In some examples, the control circuitry 118 operates to: receive EP at the first terminal 119; receive EN at the second terminal; receive PVDD at the sixth terminal 124; provide a first control voltage at the fifth terminal 123 responsive to EP, EN, the operations of the differential amplifier 128, the operations of the inverters 134 and 140 powered by PVDD, the operations of the LDO 160 to provide the voltage NCAS_B responsive to NCAS and PVDD, the operations of the inverter 146 powered by NCAS_B, and the operations of the first non-overlapping driver circuit 154. In some examples, the level shifter 133 changes the voltage domain from a first voltage domain (e.g., VCC, GND) to a second voltage domain (e.g., PVDD, PGND). In some examples, the control circuitry 118 operates to: receive the current α*I1 at the third terminal 121; provide charge at the fourth terminal 122 of the control circuitry 118 responsive to the current α*I1 and operations of the analog buffer 166; and perform charge cancellation operations at the fourth terminal 122 of the control circuitry 118 responsive to the operations of the auxiliary circuit (e.g., the second non-overlapping driver circuit 178 powered by NCAS_B and the capacitor C1). With the charge cancellation, the size and power consumption of the analog buffer 166 is reduced by 5×.

In the example of FIG. 1, IOUT from the laser driver circuit 102 is used to drive the laser driver LD1, where the diode D1 controls the direction of current flow to the laser diode LD1 and the voltage VLD at the first terminal 174 of the laser diode LD1 is VLD. In some examples, the diode D1 is a free-wheeling diode that conducts when the laser diode LD1 is turned off and prevents the voltage at the fifth terminal 108 of the laser driver circuit 102 from overshooting. The capacitor COUT represents the sum of parasitic capacitance due to pin capacitance and on-chip routing capacitance at the fifth terminal 108. The snubber components (the resistor Rsnub and the capacitor Csnub) reduce overshoot and ringing through the laser diode LD1 and helps with eye-safety and reliability of devices coupled to the fifth terminal 108 of the laser driver circuit 102 The laser diode LD1 provides light pulses to an optical channel responsive to IOUT and the laser driver voltage VLD. The photodiode 192 receives light pulses from an optical channel (e.g., light pulses from the laser diode LD1 or other light sources) at its input 194 and provides corresponding electrical pulses at its output 195. The controller 183 receives the electrical pulses from the photodiode 192 at the first terminal 184. In some examples, the controller 183 operates to process, count, or otherwise analyze such electrical pulses to determine TOF parameters or as data bits. In some examples, the controller 183 may control VSET. In one example, the controller 183 monitors the output from the photodiode 192, which represents the optical power sent by laser diode LD1 to the optical channel. The controller 183 can respond to the amplitude of the pulses of the output from the photodiode 192 to control the VSET (sometimes referred to as a power control loop). The controller 183 may also control the pulse width and/or frequency of the EP and EN pulses.
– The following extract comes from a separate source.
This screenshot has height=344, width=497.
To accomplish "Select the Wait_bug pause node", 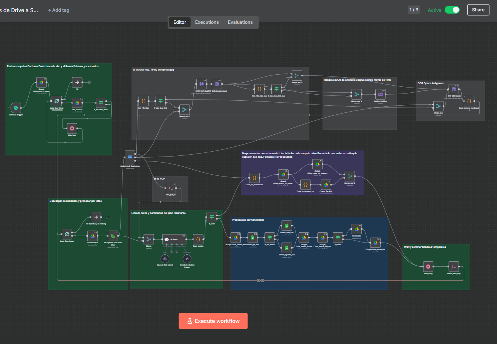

In some examples, an electronic circuit includes: an output (e.g., the fifth terminal 108 of the laser driver circuit 102); a first transistor (e.g., the transistor M5) having a current path terminal coupled to the output; a second transistor (e.g., the transistor M6) having a current path terminal coupled between the output and the current path terminal of the first transistor; a driver circuit (e.g., the inverters 134, 140, 146, and/or the first non-overlapping driver circuit 154) having an input (e.g., the input 136 of the inverter 134 or the input 156 of the first non-overlapping driver circuit 154) and an output (e.g., the output 158 of the first non-overlapping driver circuit 154), the output of the driver circuit coupled to a control terminal of the second transistor; an analog buffer (e.g., the analog buffer 166) having an output (e.g., the output 172) coupled to a control terminal of the first transistor; and an auxiliary circuit (e.g., the second non-overlapping driver circuit 178 and the capacitor C1) configured to apply charge cancellation to the control terminal of the first transistor responsive to a signal (e.g., the output of the differential amplifier 128) at the input of the first driver circuit.

In some examples, the auxiliary circuit includes a capacitor (e.g., the capacitor C1) coupled to the control terminal of the first transistor. In some examples, the driver circuit is a first driver circuit and the auxiliary circuit includes a non-overlapping driver circuit (e.g., the second non-overlapping driver circuit 178) having an input (e.g., the input 180) and an output (e.g., the output 182). The input of the first non-overlapping driver circuit is coupled to the first driver circuit. The output of the non-overlapping driver circuit is coupled to the capacitor.

In some examples, the first driver circuit includes an inverter (e.g., the inverter 146) having an output (e.g., the output 150) coupled to the control terminal of the second transistor and the input of the non-overlapping driver circuit. In some examples, the driver circuit includes a first plurality of inverters (e.g., the inverters 134, 140, and 146) coupled in series, the first plurality of inverters having an output terminal (e.g., the output 150) coupled to the control terminal of the second transistor.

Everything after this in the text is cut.